» PASSAGE:
Damages Limited for Failure to Obtain Additional Insured Endorsement
A
contractor was not entitled to indemnification from a subcontractor for the
30 percent share
of liability
imposed on the contractor by a personal injury
judgment even though the sub failed to name the prime as an additional insured
as required by the subcontract. Rather, “the proper measure of the contractor’s
recovery from the subcontractor would be the full cost of insurance to the
contractor, including, to the extent pertinent, the premiums it paid for its
own insurance, any out-of-pocket costs that may have been incurred incidental
to the policy, and any increase in its future insurance premiums resulting
from the present liability claim. (Inchaustegui v. 666 5th Avenue Limited
Partnership,
96 NY2d 111; Trokie v. York Preparatory School, __ AD2d __, 726 NYS2d 37).”
Sheppard
v. Blitman/Atlas Bldg. Corp., 734 N.Y.S.2d 1 (1st Dept. 2001).
Time Extension, Answer Do Not Waive Right to Arbitrate
Subcontractor commenced an action for breach of contract against contractor
and others. The contract provided for arbitration of any claim or dispute under
the contract. Contractor sought an extension of time to respond to the complaint.

» ENTRIES:
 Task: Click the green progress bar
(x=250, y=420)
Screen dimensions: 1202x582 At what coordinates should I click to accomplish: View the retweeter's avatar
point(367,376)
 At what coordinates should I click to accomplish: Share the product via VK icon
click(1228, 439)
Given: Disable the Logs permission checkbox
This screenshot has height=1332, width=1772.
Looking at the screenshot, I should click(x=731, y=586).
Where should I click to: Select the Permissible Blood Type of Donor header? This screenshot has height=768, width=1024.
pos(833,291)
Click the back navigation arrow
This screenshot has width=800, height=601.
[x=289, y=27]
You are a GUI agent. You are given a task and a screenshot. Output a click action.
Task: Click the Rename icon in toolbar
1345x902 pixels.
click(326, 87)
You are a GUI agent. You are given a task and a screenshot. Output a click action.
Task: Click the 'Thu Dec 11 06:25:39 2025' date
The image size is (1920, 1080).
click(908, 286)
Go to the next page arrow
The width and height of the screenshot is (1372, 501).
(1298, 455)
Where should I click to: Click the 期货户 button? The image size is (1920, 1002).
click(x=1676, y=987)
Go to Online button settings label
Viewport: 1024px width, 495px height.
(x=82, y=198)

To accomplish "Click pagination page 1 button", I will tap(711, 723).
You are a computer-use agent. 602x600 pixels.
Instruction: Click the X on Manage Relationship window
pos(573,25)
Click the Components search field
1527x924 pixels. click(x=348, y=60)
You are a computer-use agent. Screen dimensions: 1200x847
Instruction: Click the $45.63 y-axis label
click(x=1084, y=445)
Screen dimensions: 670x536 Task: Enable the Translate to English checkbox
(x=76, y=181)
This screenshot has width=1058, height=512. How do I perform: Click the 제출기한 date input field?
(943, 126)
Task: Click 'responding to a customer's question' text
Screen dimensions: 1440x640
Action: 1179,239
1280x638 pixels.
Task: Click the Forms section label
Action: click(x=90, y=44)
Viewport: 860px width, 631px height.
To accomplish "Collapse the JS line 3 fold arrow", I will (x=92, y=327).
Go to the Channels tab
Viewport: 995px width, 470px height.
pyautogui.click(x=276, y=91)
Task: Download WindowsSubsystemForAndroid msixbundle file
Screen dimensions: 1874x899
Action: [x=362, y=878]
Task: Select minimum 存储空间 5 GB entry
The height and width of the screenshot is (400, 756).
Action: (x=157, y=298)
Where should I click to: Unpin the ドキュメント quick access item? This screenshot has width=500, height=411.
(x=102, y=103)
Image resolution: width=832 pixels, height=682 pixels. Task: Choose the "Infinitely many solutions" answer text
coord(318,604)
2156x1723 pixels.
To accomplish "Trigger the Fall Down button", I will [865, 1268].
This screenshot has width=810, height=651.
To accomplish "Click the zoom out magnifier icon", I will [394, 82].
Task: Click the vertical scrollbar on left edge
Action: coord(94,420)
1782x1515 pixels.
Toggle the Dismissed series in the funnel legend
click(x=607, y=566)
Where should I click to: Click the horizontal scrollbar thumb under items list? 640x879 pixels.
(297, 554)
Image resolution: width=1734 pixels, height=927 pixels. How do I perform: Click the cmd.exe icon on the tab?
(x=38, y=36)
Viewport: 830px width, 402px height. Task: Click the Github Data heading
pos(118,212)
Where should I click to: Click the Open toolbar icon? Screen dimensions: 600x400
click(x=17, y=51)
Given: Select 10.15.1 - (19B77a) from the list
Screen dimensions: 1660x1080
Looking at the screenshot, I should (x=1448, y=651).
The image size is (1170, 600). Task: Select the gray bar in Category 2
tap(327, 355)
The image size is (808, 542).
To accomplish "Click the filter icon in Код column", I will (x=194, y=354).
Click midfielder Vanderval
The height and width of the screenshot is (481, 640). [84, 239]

» EXERCISE INSTRUCTIONS:
A) From the construction-law excerpt, reproduce verbatim the stretch from "Time Extension, Answer" through "to the complaint.".
B) List every court case cited by name in the construction-law excerpt.
Rely only on the construction-law excerpt when responding.

» THE SOLUTIONS:
A)
Time Extension, Answer Do Not Waive Right to Arbitrate
Subcontractor commenced an action for breach of contract against contractor
and others. The contract provided for arbitration of any claim or dispute under
the contract. Contractor sought an extension of time to respond to the complaint.

B)
- Inchaustegui v. 666 5th Avenue Limited Partnership
- Trokie v. York Preparatory School
- Sheppard v. Blitman/Atlas Bldg. Corp.